■ The problem
Word for word, transcribe the data below.

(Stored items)
----
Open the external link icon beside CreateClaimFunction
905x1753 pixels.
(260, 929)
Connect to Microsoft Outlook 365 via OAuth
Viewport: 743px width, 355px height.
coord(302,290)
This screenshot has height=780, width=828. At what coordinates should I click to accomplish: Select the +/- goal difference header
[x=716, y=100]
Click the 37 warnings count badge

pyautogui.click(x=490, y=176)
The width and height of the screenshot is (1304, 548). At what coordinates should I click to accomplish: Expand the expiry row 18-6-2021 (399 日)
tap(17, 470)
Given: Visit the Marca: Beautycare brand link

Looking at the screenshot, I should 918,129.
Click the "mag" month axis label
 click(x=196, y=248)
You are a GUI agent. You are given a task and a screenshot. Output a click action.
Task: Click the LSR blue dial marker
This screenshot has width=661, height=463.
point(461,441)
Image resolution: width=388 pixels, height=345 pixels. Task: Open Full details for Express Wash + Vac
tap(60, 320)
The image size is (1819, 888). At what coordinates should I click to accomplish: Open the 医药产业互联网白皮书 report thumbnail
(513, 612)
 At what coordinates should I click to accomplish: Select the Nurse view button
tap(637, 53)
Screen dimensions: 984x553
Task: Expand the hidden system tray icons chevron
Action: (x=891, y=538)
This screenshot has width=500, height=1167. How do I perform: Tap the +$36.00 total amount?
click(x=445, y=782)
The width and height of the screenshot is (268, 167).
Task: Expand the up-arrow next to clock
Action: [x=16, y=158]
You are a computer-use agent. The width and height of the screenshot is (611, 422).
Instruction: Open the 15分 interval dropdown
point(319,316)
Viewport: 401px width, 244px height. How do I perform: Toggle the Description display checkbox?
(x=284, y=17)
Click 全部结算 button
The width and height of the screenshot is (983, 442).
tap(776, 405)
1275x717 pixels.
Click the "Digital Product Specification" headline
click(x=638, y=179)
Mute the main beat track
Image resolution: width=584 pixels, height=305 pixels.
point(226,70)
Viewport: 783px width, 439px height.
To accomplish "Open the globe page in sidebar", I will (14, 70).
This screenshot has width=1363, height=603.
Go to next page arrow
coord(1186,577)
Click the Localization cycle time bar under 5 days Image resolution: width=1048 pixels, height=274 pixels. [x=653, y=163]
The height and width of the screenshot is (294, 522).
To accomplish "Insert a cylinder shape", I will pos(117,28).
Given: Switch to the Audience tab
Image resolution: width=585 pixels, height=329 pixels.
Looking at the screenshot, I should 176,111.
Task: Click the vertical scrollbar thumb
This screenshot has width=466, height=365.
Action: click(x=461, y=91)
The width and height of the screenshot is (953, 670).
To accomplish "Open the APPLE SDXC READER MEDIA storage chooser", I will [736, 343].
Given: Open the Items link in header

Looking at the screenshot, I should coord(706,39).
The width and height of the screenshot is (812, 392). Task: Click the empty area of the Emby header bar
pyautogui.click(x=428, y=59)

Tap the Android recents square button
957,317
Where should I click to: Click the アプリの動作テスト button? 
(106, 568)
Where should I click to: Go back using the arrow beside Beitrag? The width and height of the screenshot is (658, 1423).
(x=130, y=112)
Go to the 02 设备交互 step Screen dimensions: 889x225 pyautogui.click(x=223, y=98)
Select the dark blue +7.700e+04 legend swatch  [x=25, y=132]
----
■ Solution
Open the external link icon beside CreateClaimFunction
905x1753 pixels.
(260, 929)
Connect to Microsoft Outlook 365 via OAuth
Viewport: 743px width, 355px height.
coord(302,290)
This screenshot has height=780, width=828. At what coordinates should I click to accomplish: Select the +/- goal difference header
[x=716, y=100]
Click the 37 warnings count badge

pyautogui.click(x=490, y=176)
The width and height of the screenshot is (1304, 548). At what coordinates should I click to accomplish: Expand the expiry row 18-6-2021 (399 日)
tap(17, 470)
Given: Visit the Marca: Beautycare brand link

Looking at the screenshot, I should 918,129.
Click the "mag" month axis label
 click(x=196, y=248)
You are a GUI agent. You are given a task and a screenshot. Output a click action.
Task: Click the LSR blue dial marker
This screenshot has width=661, height=463.
point(461,441)
Image resolution: width=388 pixels, height=345 pixels. Task: Open Full details for Express Wash + Vac
tap(60, 320)
The image size is (1819, 888). At what coordinates should I click to accomplish: Open the 医药产业互联网白皮书 report thumbnail
(513, 612)
 At what coordinates should I click to accomplish: Select the Nurse view button
tap(637, 53)
Screen dimensions: 984x553
Task: Expand the hidden system tray icons chevron
Action: (x=891, y=538)
This screenshot has width=500, height=1167. How do I perform: Tap the +$36.00 total amount?
click(x=445, y=782)
The width and height of the screenshot is (268, 167).
Task: Expand the up-arrow next to clock
Action: [x=16, y=158]
You are a computer-use agent. The width and height of the screenshot is (611, 422).
Instruction: Open the 15分 interval dropdown
point(319,316)
Viewport: 401px width, 244px height. How do I perform: Toggle the Description display checkbox?
(x=284, y=17)
Click 全部结算 button
The width and height of the screenshot is (983, 442).
tap(776, 405)
1275x717 pixels.
Click the "Digital Product Specification" headline
click(x=638, y=179)
Mute the main beat track
Image resolution: width=584 pixels, height=305 pixels.
point(226,70)
Viewport: 783px width, 439px height.
To accomplish "Open the globe page in sidebar", I will (14, 70).
This screenshot has width=1363, height=603.
Go to next page arrow
coord(1186,577)
Click the Localization cycle time bar under 5 days Image resolution: width=1048 pixels, height=274 pixels. [x=653, y=163]
The height and width of the screenshot is (294, 522).
To accomplish "Insert a cylinder shape", I will pos(117,28).
Given: Switch to the Audience tab
Image resolution: width=585 pixels, height=329 pixels.
Looking at the screenshot, I should 176,111.
Task: Click the vertical scrollbar thumb
This screenshot has width=466, height=365.
Action: click(x=461, y=91)
The width and height of the screenshot is (953, 670).
To accomplish "Open the APPLE SDXC READER MEDIA storage chooser", I will [736, 343].
Given: Open the Items link in header

Looking at the screenshot, I should coord(706,39).
The width and height of the screenshot is (812, 392). Task: Click the empty area of the Emby header bar
pyautogui.click(x=428, y=59)

Tap the Android recents square button
957,317
Where should I click to: Click the アプリの動作テスト button? 
(106, 568)
Where should I click to: Go back using the arrow beside Beitrag? The width and height of the screenshot is (658, 1423).
(x=130, y=112)
Go to the 02 设备交互 step Screen dimensions: 889x225 pyautogui.click(x=223, y=98)
Select the dark blue +7.700e+04 legend swatch  [x=25, y=132]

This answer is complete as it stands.